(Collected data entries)
◆ ◆ ◆
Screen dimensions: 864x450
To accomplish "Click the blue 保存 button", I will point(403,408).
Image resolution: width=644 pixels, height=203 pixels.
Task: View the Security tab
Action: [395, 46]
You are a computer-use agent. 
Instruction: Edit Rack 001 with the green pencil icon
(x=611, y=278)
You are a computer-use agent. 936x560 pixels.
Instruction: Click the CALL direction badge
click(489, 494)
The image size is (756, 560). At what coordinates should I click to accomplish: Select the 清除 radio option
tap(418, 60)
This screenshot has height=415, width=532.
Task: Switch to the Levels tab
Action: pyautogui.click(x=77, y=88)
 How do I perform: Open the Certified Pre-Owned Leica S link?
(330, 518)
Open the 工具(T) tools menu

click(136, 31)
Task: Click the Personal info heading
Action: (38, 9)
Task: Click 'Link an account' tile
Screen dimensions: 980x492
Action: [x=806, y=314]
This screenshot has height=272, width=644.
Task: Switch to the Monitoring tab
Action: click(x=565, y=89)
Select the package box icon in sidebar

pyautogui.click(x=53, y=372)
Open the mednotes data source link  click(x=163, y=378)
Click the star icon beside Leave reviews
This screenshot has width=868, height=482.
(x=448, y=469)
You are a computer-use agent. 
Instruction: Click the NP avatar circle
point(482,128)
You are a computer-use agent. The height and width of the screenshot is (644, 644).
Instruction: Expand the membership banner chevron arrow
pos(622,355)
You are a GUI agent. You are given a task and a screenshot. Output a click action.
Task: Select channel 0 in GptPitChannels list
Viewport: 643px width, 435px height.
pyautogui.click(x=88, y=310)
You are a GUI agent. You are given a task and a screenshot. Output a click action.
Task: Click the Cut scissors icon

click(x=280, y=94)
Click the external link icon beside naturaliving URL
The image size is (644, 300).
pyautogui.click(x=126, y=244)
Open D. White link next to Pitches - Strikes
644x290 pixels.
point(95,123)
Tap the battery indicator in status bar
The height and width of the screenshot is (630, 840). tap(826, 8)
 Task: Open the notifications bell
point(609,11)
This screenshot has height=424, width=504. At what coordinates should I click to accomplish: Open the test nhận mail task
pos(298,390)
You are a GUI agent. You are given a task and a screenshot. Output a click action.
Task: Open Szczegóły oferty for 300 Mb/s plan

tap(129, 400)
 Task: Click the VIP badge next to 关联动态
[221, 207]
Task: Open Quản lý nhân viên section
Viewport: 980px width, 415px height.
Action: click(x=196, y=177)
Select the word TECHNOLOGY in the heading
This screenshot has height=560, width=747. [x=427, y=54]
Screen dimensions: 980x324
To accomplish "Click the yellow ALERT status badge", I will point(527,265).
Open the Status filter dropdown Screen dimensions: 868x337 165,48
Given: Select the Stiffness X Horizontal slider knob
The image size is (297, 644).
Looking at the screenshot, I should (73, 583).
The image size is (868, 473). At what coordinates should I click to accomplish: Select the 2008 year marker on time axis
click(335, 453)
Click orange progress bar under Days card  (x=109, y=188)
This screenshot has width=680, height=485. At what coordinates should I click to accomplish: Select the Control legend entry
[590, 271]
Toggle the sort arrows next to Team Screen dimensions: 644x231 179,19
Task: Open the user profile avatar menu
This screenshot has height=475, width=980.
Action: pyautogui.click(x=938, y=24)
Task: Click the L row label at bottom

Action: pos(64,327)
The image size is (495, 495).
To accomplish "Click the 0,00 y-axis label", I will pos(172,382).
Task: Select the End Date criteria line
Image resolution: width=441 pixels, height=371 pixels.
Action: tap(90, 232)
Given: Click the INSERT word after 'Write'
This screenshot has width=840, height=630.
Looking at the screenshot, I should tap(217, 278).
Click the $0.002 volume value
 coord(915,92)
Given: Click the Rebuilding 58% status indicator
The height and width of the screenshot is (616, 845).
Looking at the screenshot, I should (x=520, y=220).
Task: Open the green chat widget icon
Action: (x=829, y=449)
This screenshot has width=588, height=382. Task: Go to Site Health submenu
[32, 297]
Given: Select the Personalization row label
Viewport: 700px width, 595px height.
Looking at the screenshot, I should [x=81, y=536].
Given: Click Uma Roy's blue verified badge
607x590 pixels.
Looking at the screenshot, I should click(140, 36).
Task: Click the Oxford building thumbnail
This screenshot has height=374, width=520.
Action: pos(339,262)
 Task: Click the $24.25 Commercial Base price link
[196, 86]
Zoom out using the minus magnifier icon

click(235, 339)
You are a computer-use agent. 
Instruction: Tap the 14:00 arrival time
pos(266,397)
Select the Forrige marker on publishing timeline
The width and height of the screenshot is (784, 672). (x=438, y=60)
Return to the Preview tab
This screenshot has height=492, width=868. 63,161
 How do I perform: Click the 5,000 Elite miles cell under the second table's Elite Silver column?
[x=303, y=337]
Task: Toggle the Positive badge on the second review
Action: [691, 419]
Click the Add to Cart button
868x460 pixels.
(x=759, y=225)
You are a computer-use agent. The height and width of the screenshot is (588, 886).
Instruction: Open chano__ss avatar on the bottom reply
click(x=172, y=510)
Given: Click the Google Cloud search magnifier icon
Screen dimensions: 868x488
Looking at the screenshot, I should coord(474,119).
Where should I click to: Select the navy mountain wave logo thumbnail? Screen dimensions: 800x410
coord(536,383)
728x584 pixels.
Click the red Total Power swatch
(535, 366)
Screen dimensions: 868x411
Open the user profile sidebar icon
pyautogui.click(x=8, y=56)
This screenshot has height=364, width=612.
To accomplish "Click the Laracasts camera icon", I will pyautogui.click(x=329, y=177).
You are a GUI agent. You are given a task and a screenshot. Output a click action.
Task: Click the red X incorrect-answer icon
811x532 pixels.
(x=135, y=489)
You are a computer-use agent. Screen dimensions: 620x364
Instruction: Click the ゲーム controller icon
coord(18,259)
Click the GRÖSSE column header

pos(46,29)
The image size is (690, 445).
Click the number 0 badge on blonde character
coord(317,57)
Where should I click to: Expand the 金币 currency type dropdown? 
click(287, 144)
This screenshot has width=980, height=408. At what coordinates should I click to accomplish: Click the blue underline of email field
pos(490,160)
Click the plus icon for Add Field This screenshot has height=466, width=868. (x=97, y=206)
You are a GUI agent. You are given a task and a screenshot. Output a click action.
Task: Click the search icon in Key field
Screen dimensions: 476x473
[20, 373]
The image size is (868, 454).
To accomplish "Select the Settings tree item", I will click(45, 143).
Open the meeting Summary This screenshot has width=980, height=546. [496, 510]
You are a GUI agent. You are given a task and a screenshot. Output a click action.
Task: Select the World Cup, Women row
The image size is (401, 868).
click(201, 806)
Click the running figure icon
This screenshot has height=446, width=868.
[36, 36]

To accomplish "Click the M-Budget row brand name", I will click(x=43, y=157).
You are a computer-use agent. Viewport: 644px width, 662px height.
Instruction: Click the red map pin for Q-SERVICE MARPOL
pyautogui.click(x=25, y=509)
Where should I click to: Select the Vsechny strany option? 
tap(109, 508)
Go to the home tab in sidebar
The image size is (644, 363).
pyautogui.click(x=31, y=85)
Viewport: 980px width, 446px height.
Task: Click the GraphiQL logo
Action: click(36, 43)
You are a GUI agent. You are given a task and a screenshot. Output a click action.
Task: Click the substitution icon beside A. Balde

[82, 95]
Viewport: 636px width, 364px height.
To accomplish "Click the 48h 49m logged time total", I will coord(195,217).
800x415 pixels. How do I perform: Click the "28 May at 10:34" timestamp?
◆ ◆ ◆
## YOUR INSTRUCTIONS
The lines to copy run from the start of the records above through the line holding "Open D. White link next to Pitches - Strikes"; give them exactly, both ends included, and nothing else.

## ANSWER FOR THIS EXERCISE
Screen dimensions: 864x450
To accomplish "Click the blue 保存 button", I will point(403,408).
Image resolution: width=644 pixels, height=203 pixels.
Task: View the Security tab
Action: [395, 46]
You are a computer-use agent. 
Instruction: Edit Rack 001 with the green pencil icon
(x=611, y=278)
You are a computer-use agent. 936x560 pixels.
Instruction: Click the CALL direction badge
click(489, 494)
The image size is (756, 560). At what coordinates should I click to accomplish: Select the 清除 radio option
tap(418, 60)
This screenshot has height=415, width=532.
Task: Switch to the Levels tab
Action: pyautogui.click(x=77, y=88)
 How do I perform: Open the Certified Pre-Owned Leica S link?
(330, 518)
Open the 工具(T) tools menu

click(136, 31)
Task: Click the Personal info heading
Action: (38, 9)
Task: Click 'Link an account' tile
Screen dimensions: 980x492
Action: [x=806, y=314]
This screenshot has height=272, width=644.
Task: Switch to the Monitoring tab
Action: click(x=565, y=89)
Select the package box icon in sidebar

pyautogui.click(x=53, y=372)
Open the mednotes data source link  click(x=163, y=378)
Click the star icon beside Leave reviews
This screenshot has width=868, height=482.
(x=448, y=469)
You are a computer-use agent. 
Instruction: Click the NP avatar circle
point(482,128)
You are a computer-use agent. The height and width of the screenshot is (644, 644).
Instruction: Expand the membership banner chevron arrow
pos(622,355)
You are a GUI agent. You are given a task and a screenshot. Output a click action.
Task: Select channel 0 in GptPitChannels list
Viewport: 643px width, 435px height.
pyautogui.click(x=88, y=310)
You are a GUI agent. You are given a task and a screenshot. Output a click action.
Task: Click the Cut scissors icon

click(x=280, y=94)
Click the external link icon beside naturaliving URL
The image size is (644, 300).
pyautogui.click(x=126, y=244)
Open D. White link next to Pitches - Strikes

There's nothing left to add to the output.